4. The method of claim 3, wherein determining the similarity between the content image and the converted image according to the covariance distance between the content image and the converted image in each color channel comprises:

and taking the maximum covariance distance between the content image and the conversion image as the similarity of the content image and the conversion image.

5. The method according to claim 1, wherein the collecting the converted images with similarity satisfying a preset condition as a target image comprises:

for each conversion image, if the similarity between the conversion image and the content image is greater than a preset similarity threshold, taking the conversion image as the target image, and adding the target image to the target image set; alternatively, the first and second electrodes may be,

and arranging each conversion image in the conversion image set in a descending order according to the corresponding similarity, taking the specified number of conversion images with the top arrangement order as the target images, and adding the target images to the target image set.

6. The method according to claim 2, wherein the determining a conversion effect type of each target image based on the target image set through a pre-trained recognition model and using the target image with the conversion effect type of a specified type as a result image comprises:

for each target image, inputting the target image into the recognition model to obtain a conversion effect type of the target image output by the recognition model, where the conversion effect type includes: a high quality type and a low quality type;

and if the conversion effect type of the target image is a high-quality type, taking the target image as the result image.

7. The method of claim 1, wherein generating a set of transformed images from the captured content image and a predetermined plurality of stylistic images comprises:

inputting the content images and the style images into a coding layer in a conversion model trained in advance aiming at each style image so as to obtain the content image characteristics corresponding to the content images and the style image characteristics corresponding to the style images;

inputting the content image characteristics and the style image characteristics into a conversion layer in a conversion model to obtain conversion image characteristics;

inputting the feature of the converted image into a decoding layer in the conversion model to obtain the converted image corresponding to the style image.

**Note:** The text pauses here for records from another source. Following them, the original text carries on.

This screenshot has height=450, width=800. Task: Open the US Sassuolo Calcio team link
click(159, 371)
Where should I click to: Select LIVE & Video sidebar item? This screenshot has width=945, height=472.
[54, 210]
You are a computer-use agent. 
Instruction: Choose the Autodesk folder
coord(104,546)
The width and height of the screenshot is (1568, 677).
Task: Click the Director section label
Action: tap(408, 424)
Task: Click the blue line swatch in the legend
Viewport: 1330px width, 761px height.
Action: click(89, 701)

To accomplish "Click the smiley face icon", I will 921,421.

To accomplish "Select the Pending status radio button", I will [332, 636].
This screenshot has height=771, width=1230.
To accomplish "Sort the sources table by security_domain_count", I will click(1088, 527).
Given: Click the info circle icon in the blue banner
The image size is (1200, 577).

8. The method of claim 2, wherein the recognition model is trained by:

generating a sample conversion image set according to a sample image and a plurality of style images, wherein the sample conversion image set comprises a sample conversion image corresponding to each style image, and the sample conversion image conforms to the style of the corresponding style image and has the same content as the sample image;

and taking the sample conversion image set as the input of the recognition model, and taking the actual effect type corresponding to each sample conversion image as the output of the recognition model so as to train the recognition model.

9. An apparatus for generating an image, the apparatus comprising:

10. A computer-readable medium, on which a computer program is stored, characterized in that the program, when being executed by processing means, carries out the steps of the method of any one of claims 1 to 8.

11. An electronic device, comprising:

a storage device having a computer program stored thereon;

processing means for executing the computer program in the storage means to carry out the steps of the method according to any one of claims 1 to 8.